D’une part on constate que le renforcement de l'Etat est rendu possible par l'affaiblissement de la lutte de classe, d'autre part, on considère que c'est pour faire face à la lutte de classe que l'Etat se renforce.

Faut-il en conclure que l'Etat se renforce en même temps que la lutte de classe ? Ou bien faut-il dire que sa force est en raison inverse de la lutte de classe ?

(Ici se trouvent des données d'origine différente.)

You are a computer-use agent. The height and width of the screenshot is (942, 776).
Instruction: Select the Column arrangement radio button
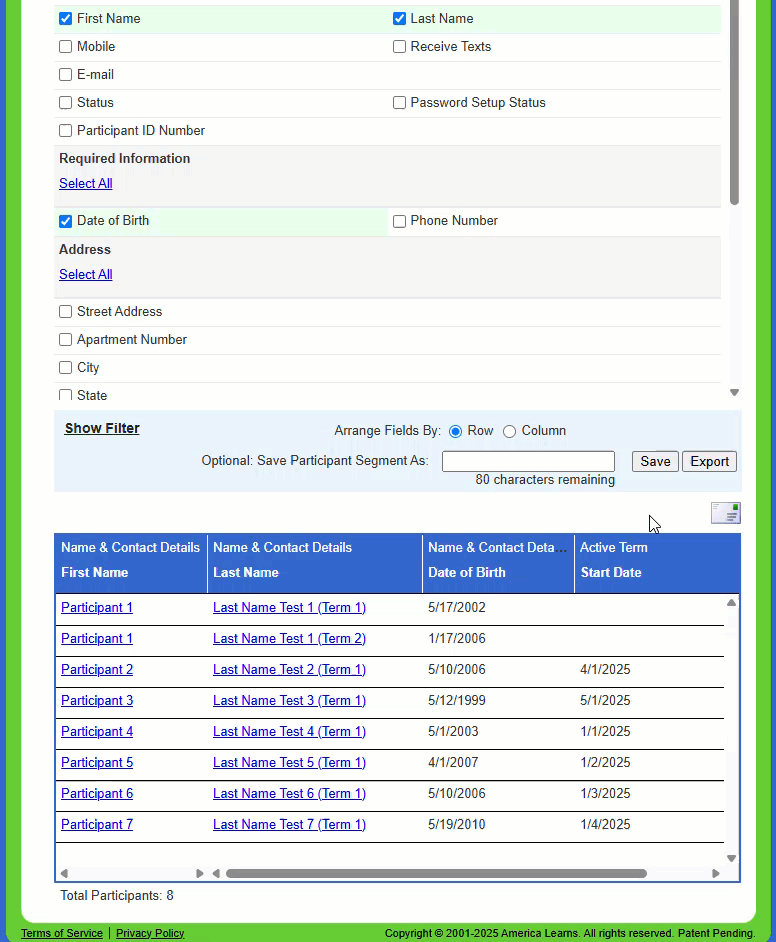[x=510, y=431]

Pour répondre correctement à ces questions, il faut prendre en considération l'ensemble des moyens qui constituent la force de l'Etat en tant que gardien de l'ordre (à l'exclusion de sa force économique donc). Ces moyens sont d'ordre :

Répressif, juridique, politique, idéologique. Il est clair qu'on ne peut séparer arbitrairement ces différents moyens dont les champs d'action s'interpénètrent mutuellement pour constituer le tissu superstructurel de la société, mais il est nécessaire de connaître leur spécificité pour comprendre comment Ils sont utilisés par la classe ennemie. En fait, au fur et à mesure que se développe la lutte de classe, les moyens "techniques" de la puissance étatique tendent à se renforcer:

Armement et nombre des forces de répression, mesures policières, arsenal juridique, mais en même temps les moyens politiques et idéologiques, quant à eux, tendent à s'affaiblir crise politique au sein de la classe bourgeoise ("ceux d'en haut ne peuvent plus gouverner comme avant"), rupture idéologique de la classe ouvrière à l'égard de l'emprise bourgeoise ("ceux d'en bas ne veulent plus vivre comme avant"). L'insurrection est le point culminant de ce processus quand l'Etat a été dépouillé de l'ensemble de ses moyens et qu'il ne lui reste plus, face à la lutte de classe, que la force physique, elle-même partiellement paralysée par la décomposition idéologique qui règne dans ses rangs. Quand on considère la puissance de l'Etat, il faut donc distinguer les aspects formels, qui évoluent dans le même sens quo la lutte de classe, de sa force réelle qui, elle, évolue en sens inverse.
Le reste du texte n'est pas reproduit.